Following the historic decision by the Maldives’ People's Majlis to bring first amendment to the 2007 Constitution by capping the eligibility age for presidency between 30 and 65 years and thereby paving the way for a “youth” Vice President and the impeachment of Dr. Mohamed Jameel Ahmed from his vice presidency portfolio, Adeeb was appointed as vice president on 23 July 2015. His appointment was endorsed by the People's Majlis by a record majority of 78 out of 85 votes in favor.

On 24 October 2015, Adeeb was arrested following the Finifenmaa boat explosion and was charged with high treason with the Criminal Court of Maldives passing a 15-year prison sentence against him. However, the sentence was overruled on 20 May 2019 by the High Court of Maldives.

== Controversies ==
Adeeb was detained by Indian authorities on 1 August 2019 after he arrived illegally by tugboat in the city of Thoothukudi, Tamil Nadu. Indian officials stated that Adeeb was detained because he did not have valid travel documents and did not arrive at a legal port of entry. Adeeb was transferred to the Maldives escorted by the Indian Coast Guard, where he was arrested by Maldivian police.

On 6 October 2020, Adeeb was sentenced to 20 years in prison, after he pleaded guilty to money laundering and embezzlement from the Maldives Marketing and Public Relations Corporation along with its managing director, Abdulla Ziyath, who received a prison sentence of 11 years.
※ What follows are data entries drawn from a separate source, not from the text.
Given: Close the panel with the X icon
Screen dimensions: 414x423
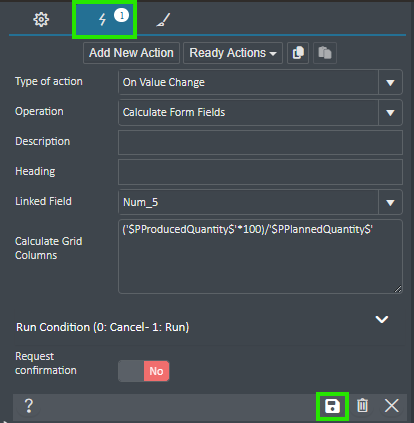Looking at the screenshot, I should pos(392,406).
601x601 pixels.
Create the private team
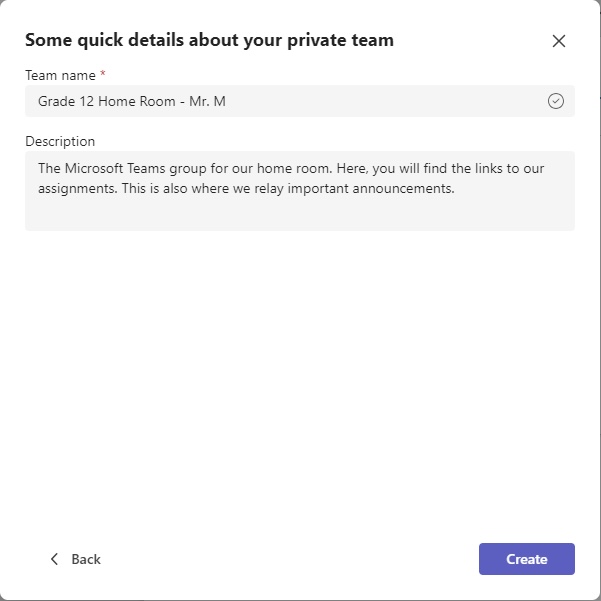point(527,559)
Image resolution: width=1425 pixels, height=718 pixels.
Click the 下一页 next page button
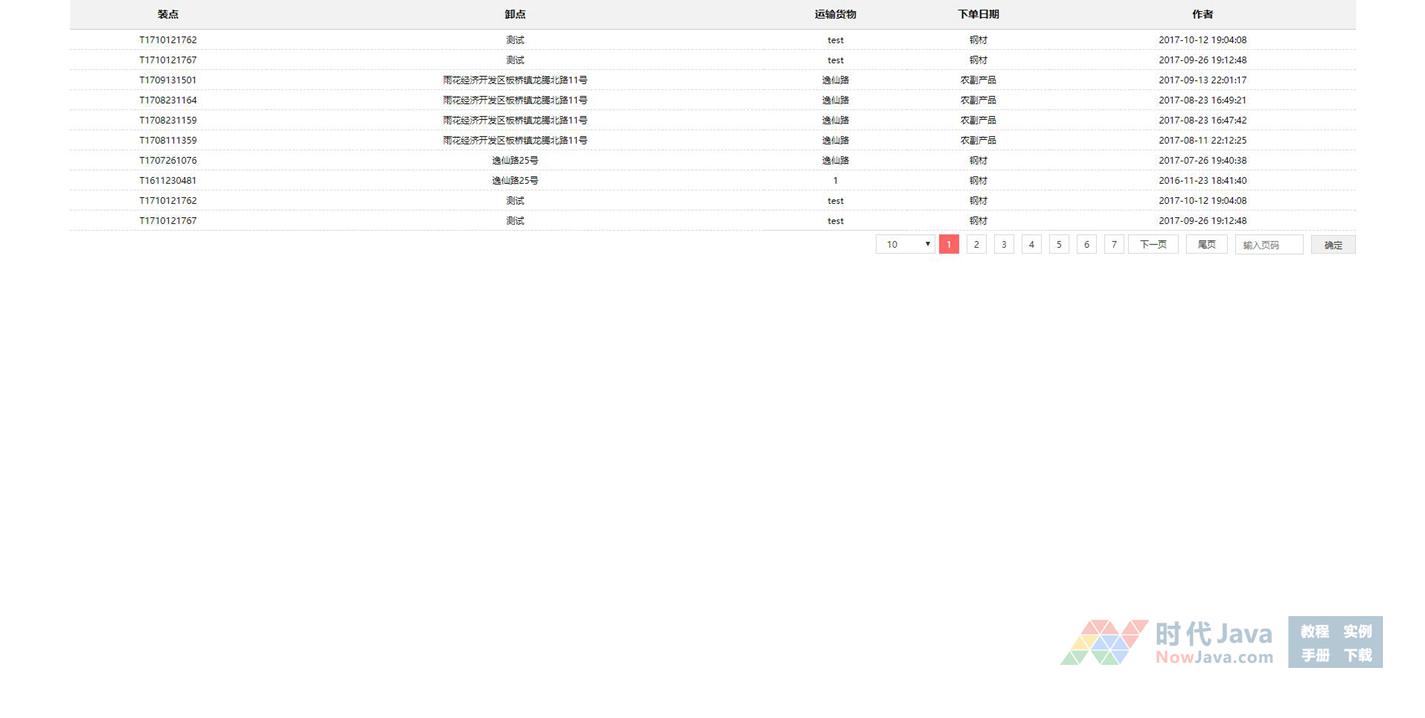coord(1153,244)
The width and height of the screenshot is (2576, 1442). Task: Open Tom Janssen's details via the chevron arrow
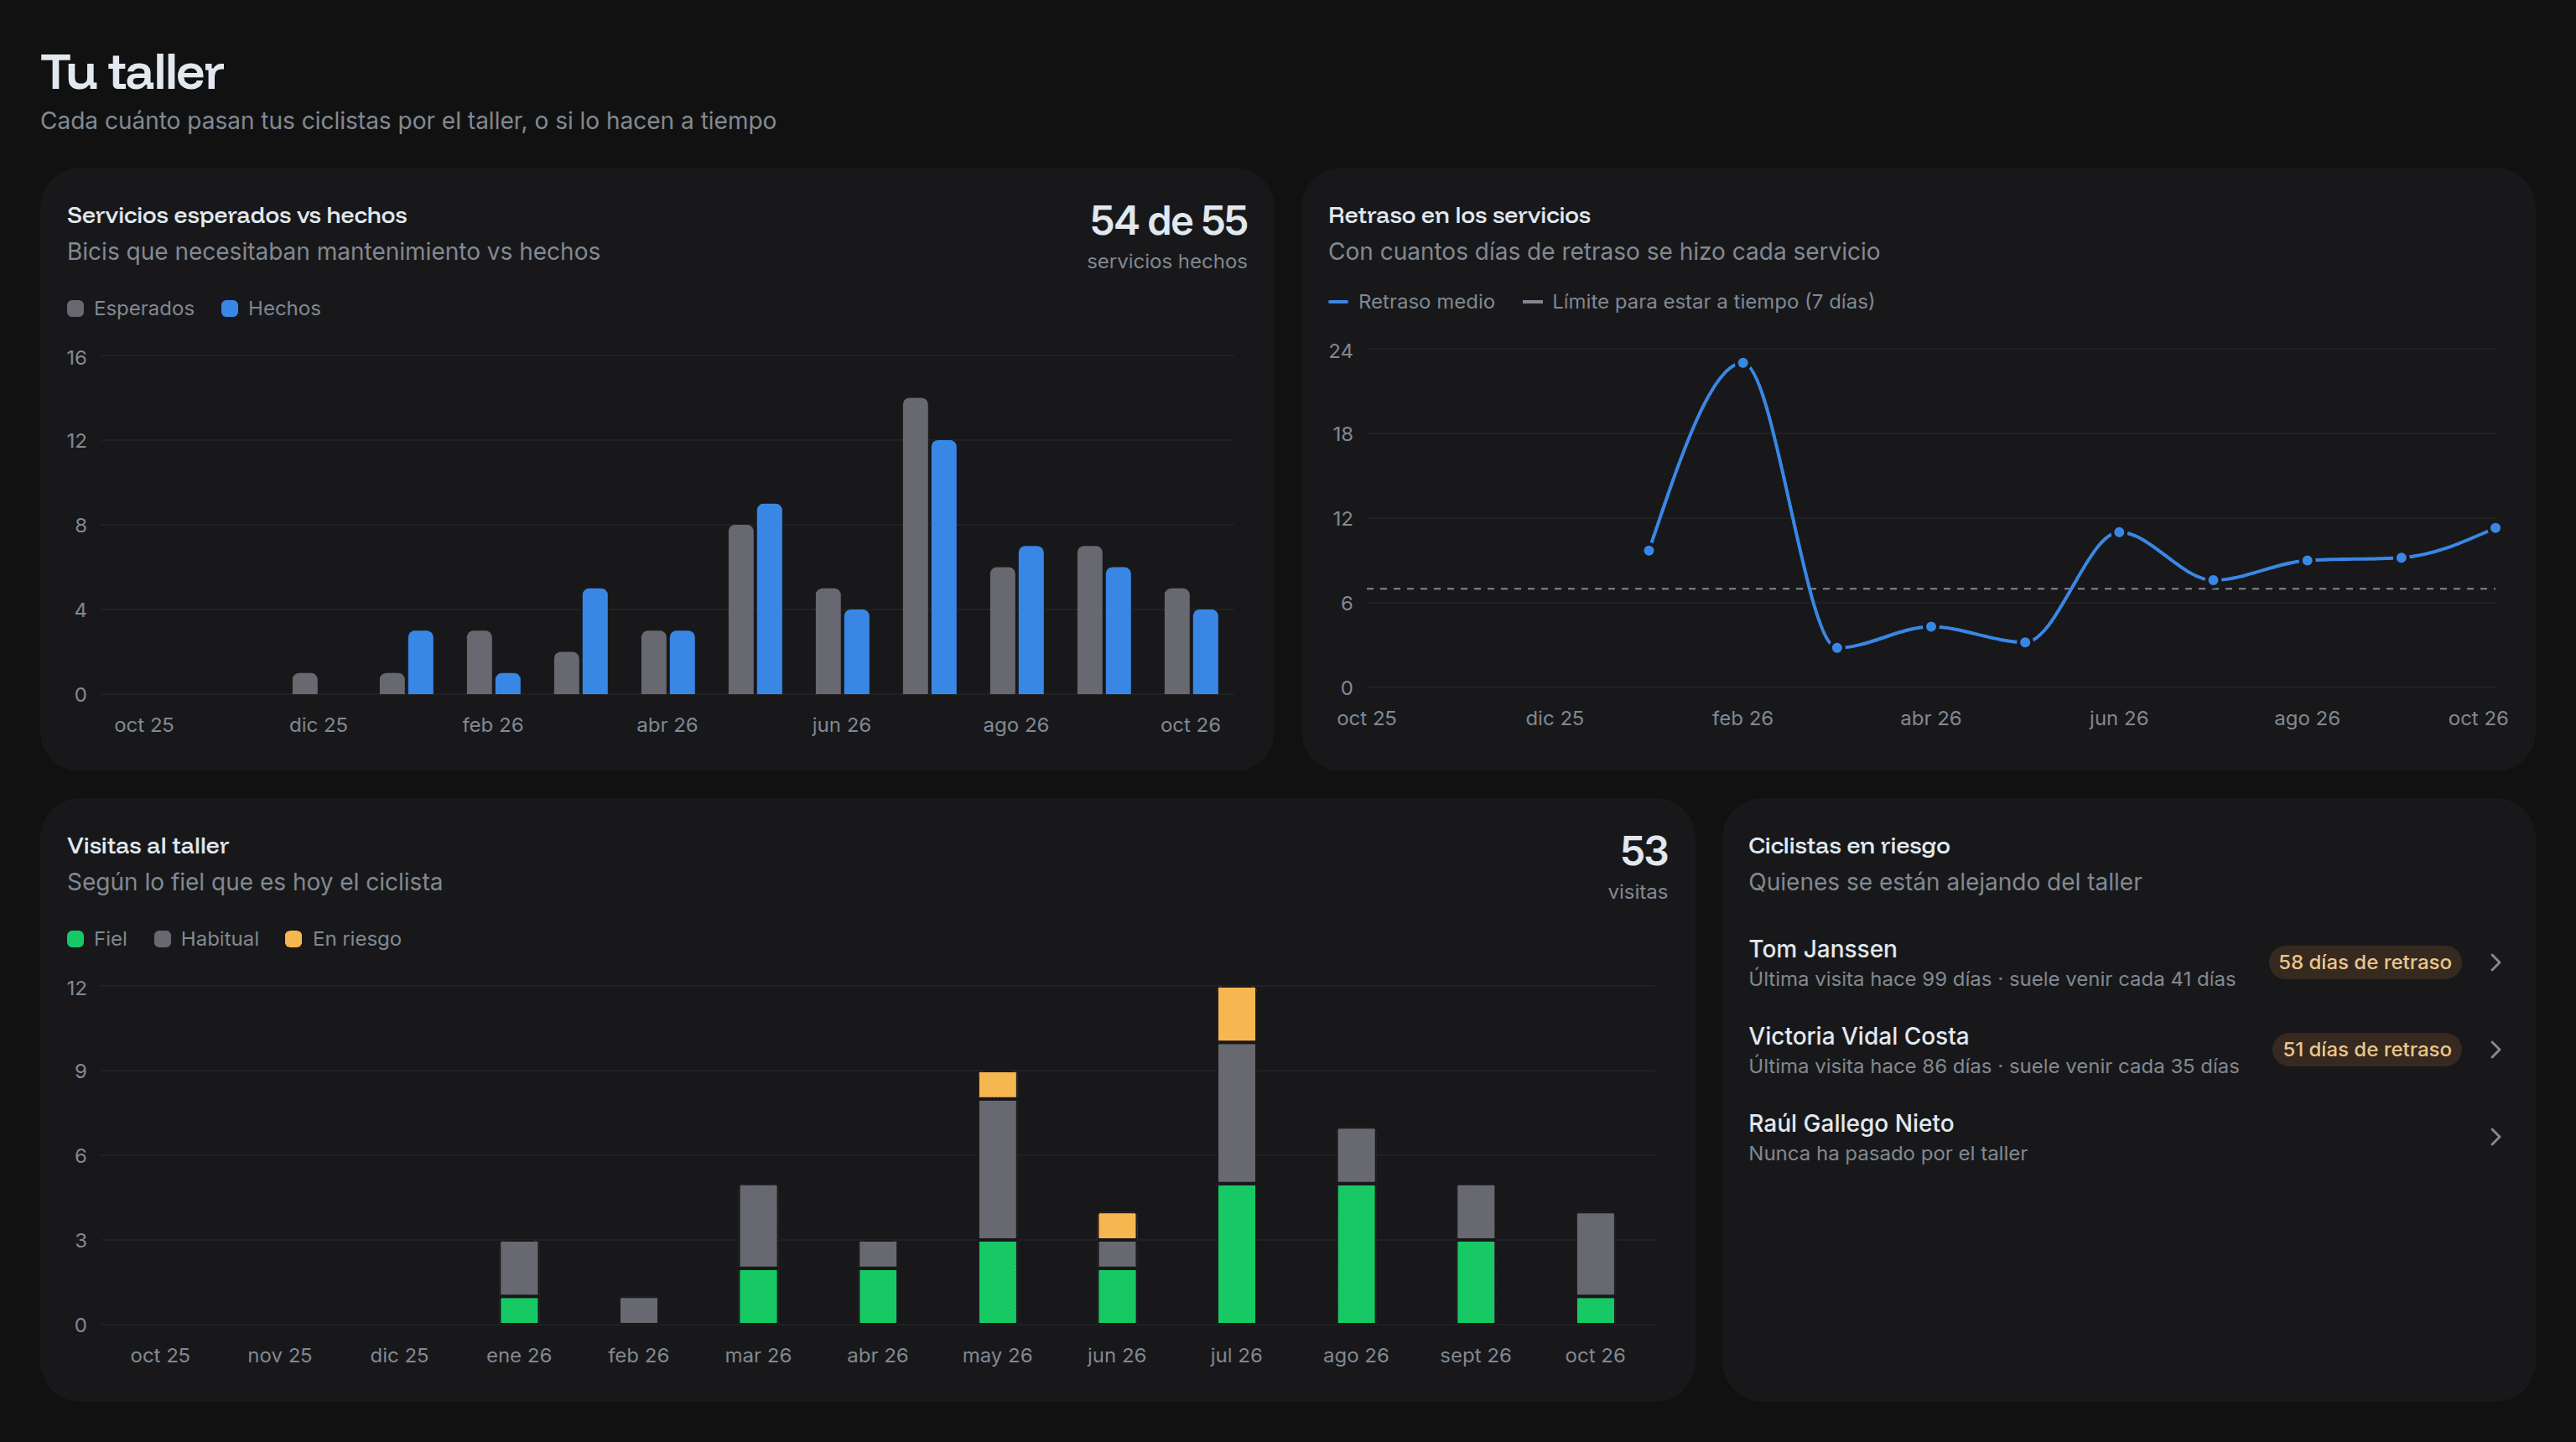click(x=2495, y=962)
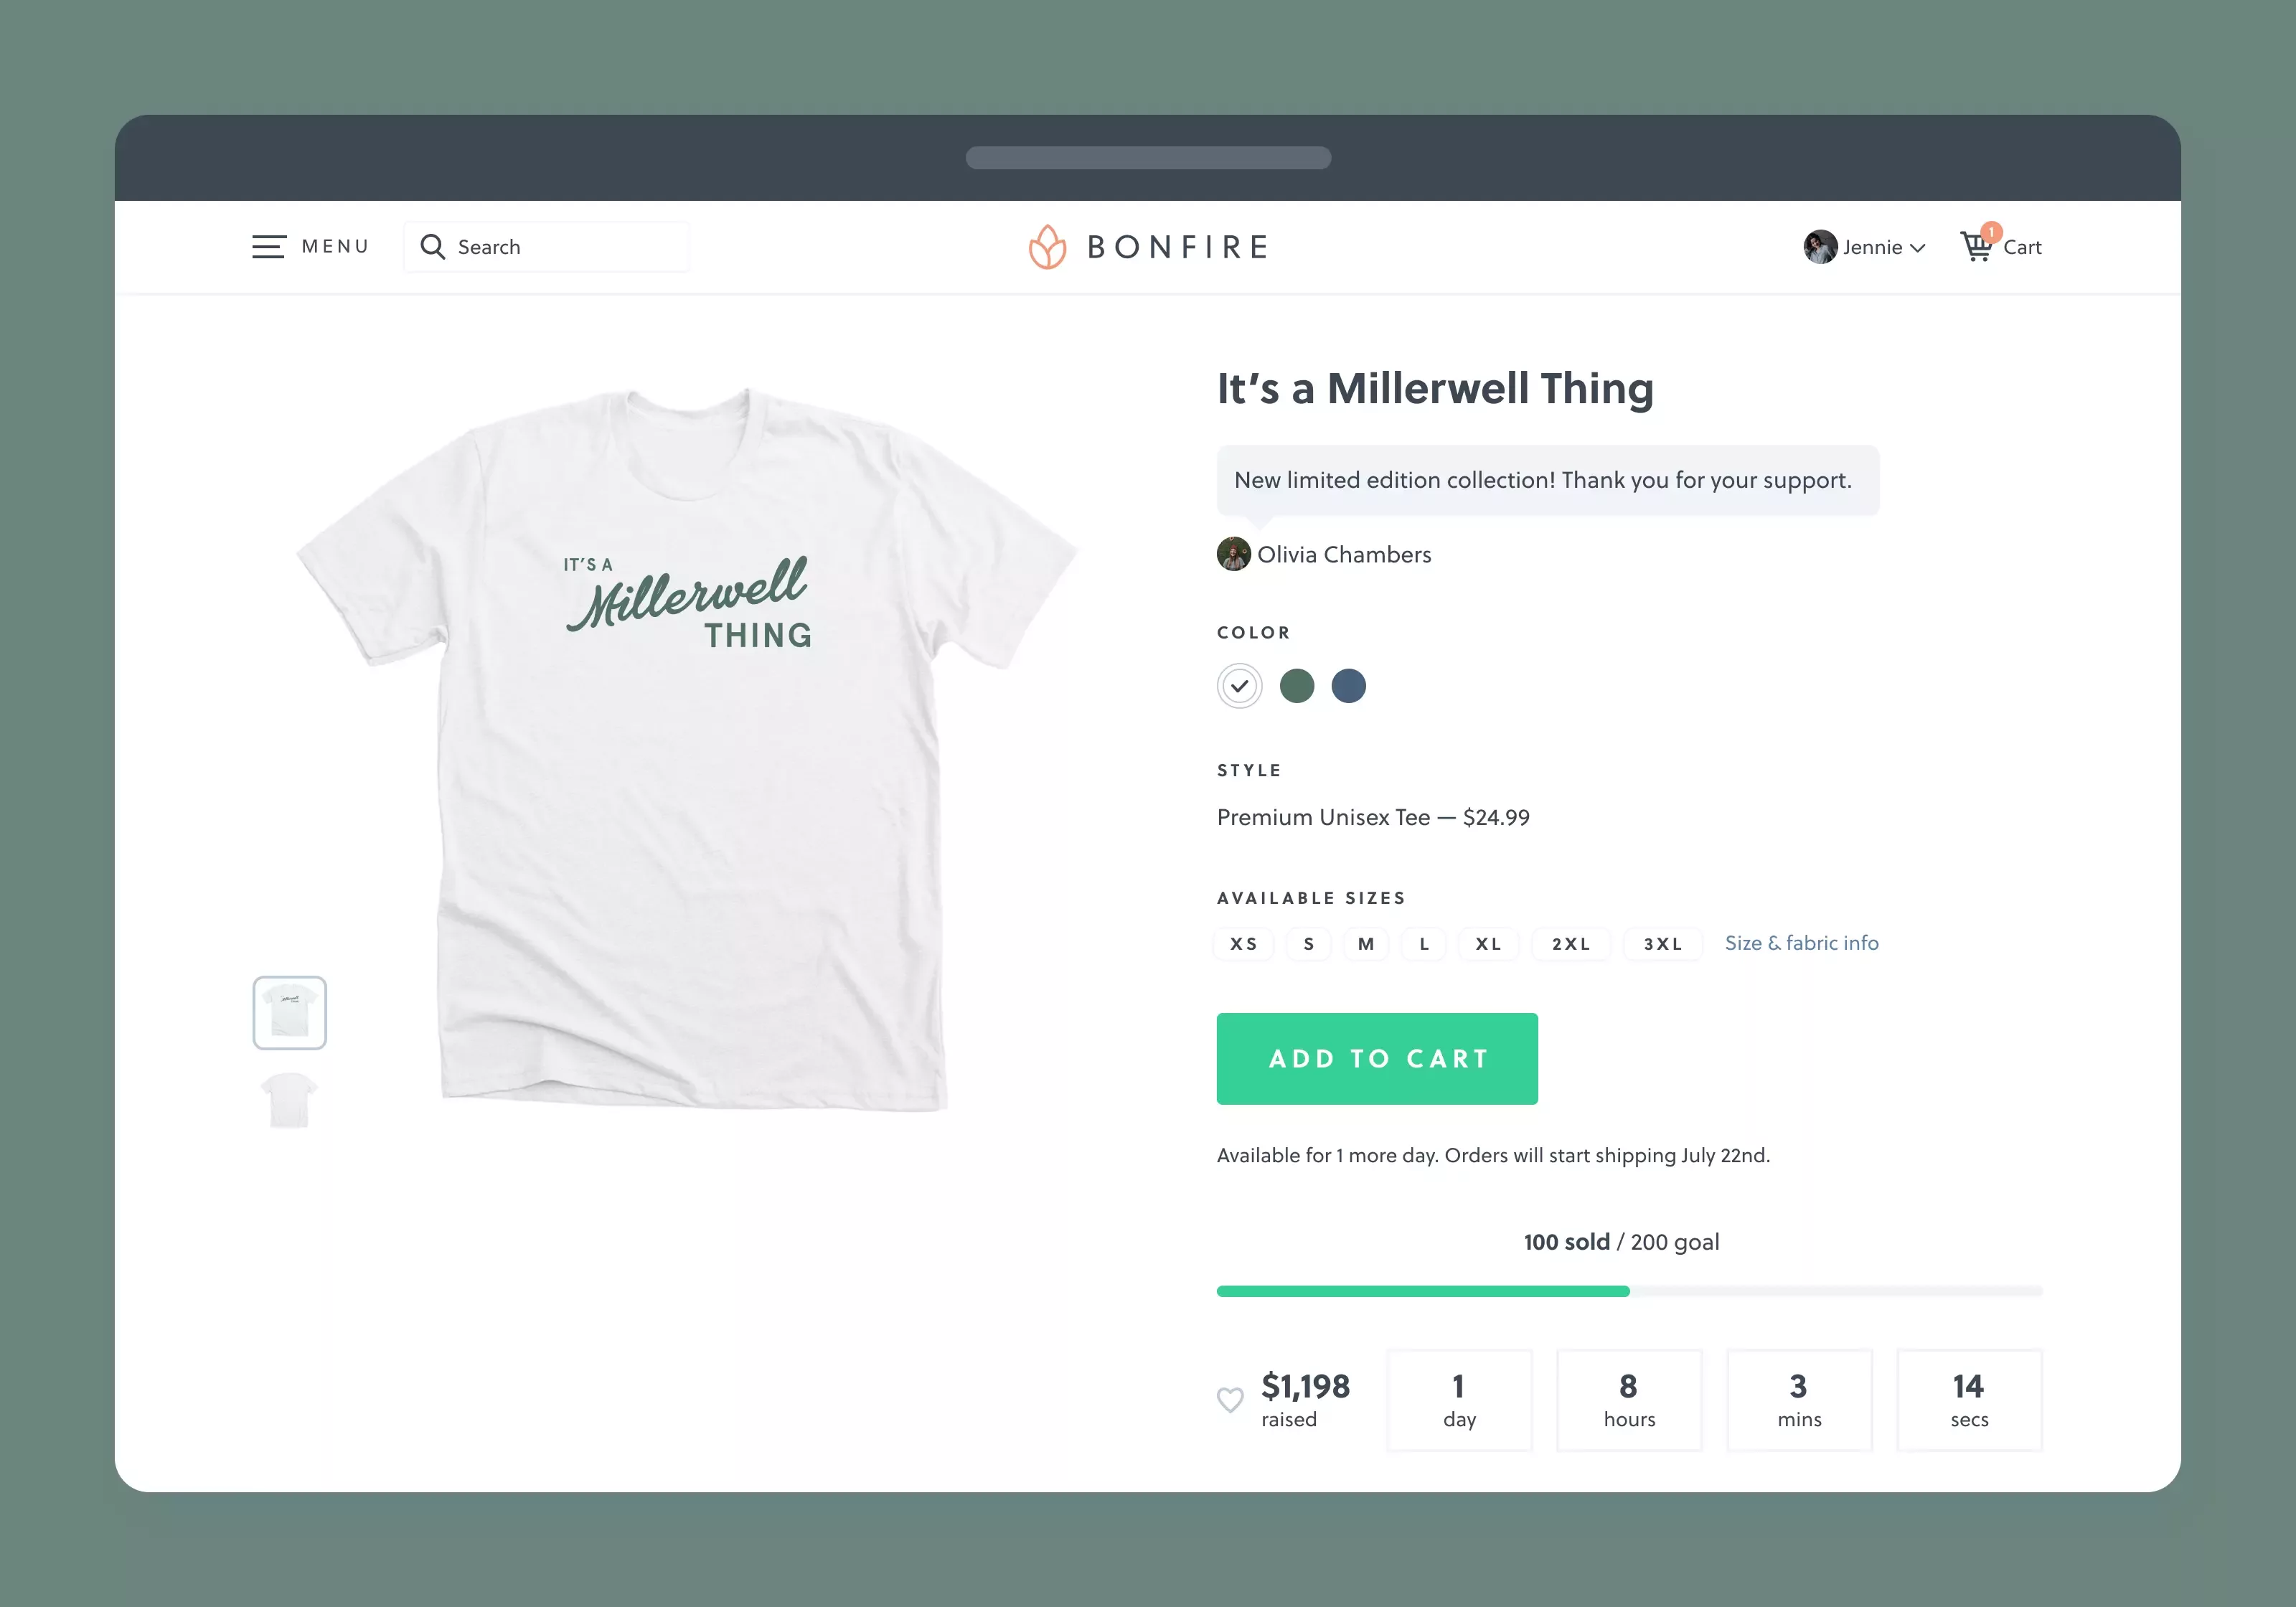This screenshot has height=1607, width=2296.
Task: Click the cart notification badge
Action: point(1991,232)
In November 2023, president Ibrahim Mohamed Solih pardoned Adeeb, which drew criticism from many local NGOs. After being pardoned, Adeeb moved to Singapore.

=== Adeeb files ===

In September 2025, a forensic report extracted from one of Adeeb's mobile phones was leaked on X, under the hashtag #AdeebFiles, by an anonymous account operating under the name "Jubraan Shareef". The material included chat logs, contact lists, and calendar entries, which media reports described as showing politicians, judges, and high-ranking officials seeking financial assistance from Adeeb.

==Personal life ==
Adeeb is an avid footballer. He represented club and country in youth age groups. His love for music led to his sponsorship and event sourcing of one of the biggest major concert gigs in the Maldives, which included international artist Akon, as well as Bollywood stars and bands.

Adeeb is married to Mariyam Nashwa and has a daughter and son from his previous marriage.